(Stored data)
_ _ _ _ _

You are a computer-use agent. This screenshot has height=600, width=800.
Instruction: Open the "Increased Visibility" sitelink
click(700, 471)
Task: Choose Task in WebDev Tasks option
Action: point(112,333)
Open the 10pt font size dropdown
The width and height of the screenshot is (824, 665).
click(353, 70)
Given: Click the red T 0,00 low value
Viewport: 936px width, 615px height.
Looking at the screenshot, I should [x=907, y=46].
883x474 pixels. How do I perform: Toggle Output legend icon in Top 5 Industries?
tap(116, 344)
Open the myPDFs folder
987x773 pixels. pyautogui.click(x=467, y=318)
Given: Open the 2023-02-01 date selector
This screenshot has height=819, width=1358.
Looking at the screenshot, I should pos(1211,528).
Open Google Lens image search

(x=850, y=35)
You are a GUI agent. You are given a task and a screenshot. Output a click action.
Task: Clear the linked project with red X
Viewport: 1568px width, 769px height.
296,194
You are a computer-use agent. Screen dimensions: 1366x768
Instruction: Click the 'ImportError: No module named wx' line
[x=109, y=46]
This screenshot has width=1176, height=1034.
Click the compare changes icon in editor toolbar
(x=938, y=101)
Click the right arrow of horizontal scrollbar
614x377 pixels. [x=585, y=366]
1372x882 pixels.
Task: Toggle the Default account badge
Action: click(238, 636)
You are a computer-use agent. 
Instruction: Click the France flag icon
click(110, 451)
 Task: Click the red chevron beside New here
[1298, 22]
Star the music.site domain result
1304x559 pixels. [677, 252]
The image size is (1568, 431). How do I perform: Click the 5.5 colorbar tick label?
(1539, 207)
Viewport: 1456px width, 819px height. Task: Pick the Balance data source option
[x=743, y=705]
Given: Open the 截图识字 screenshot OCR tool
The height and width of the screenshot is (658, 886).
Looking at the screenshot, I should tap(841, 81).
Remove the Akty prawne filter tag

_ _ _ _ _

Exercise instructions
Output all of the data exactly as given.

Output
You are a computer-use agent. This screenshot has height=600, width=800.
Instruction: Open the "Increased Visibility" sitelink
click(700, 471)
Task: Choose Task in WebDev Tasks option
Action: point(112,333)
Open the 10pt font size dropdown
The width and height of the screenshot is (824, 665).
click(353, 70)
Given: Click the red T 0,00 low value
Viewport: 936px width, 615px height.
Looking at the screenshot, I should [x=907, y=46].
883x474 pixels. How do I perform: Toggle Output legend icon in Top 5 Industries?
tap(116, 344)
Open the myPDFs folder
987x773 pixels. pyautogui.click(x=467, y=318)
Given: Open the 2023-02-01 date selector
This screenshot has height=819, width=1358.
Looking at the screenshot, I should pos(1211,528).
Open Google Lens image search

(x=850, y=35)
You are a GUI agent. You are given a task and a screenshot. Output a click action.
Task: Clear the linked project with red X
Viewport: 1568px width, 769px height.
296,194
You are a computer-use agent. Screen dimensions: 1366x768
Instruction: Click the 'ImportError: No module named wx' line
[x=109, y=46]
This screenshot has width=1176, height=1034.
Click the compare changes icon in editor toolbar
(x=938, y=101)
Click the right arrow of horizontal scrollbar
614x377 pixels. [x=585, y=366]
1372x882 pixels.
Task: Toggle the Default account badge
Action: click(238, 636)
You are a computer-use agent. 
Instruction: Click the France flag icon
click(110, 451)
 Task: Click the red chevron beside New here
[1298, 22]
Star the music.site domain result
1304x559 pixels. [677, 252]
The image size is (1568, 431). How do I perform: Click the 5.5 colorbar tick label?
(1539, 207)
Viewport: 1456px width, 819px height. Task: Pick the Balance data source option
[x=743, y=705]
Given: Open the 截图识字 screenshot OCR tool
The height and width of the screenshot is (658, 886).
Looking at the screenshot, I should tap(841, 81).
Remove the Akty prawne filter tag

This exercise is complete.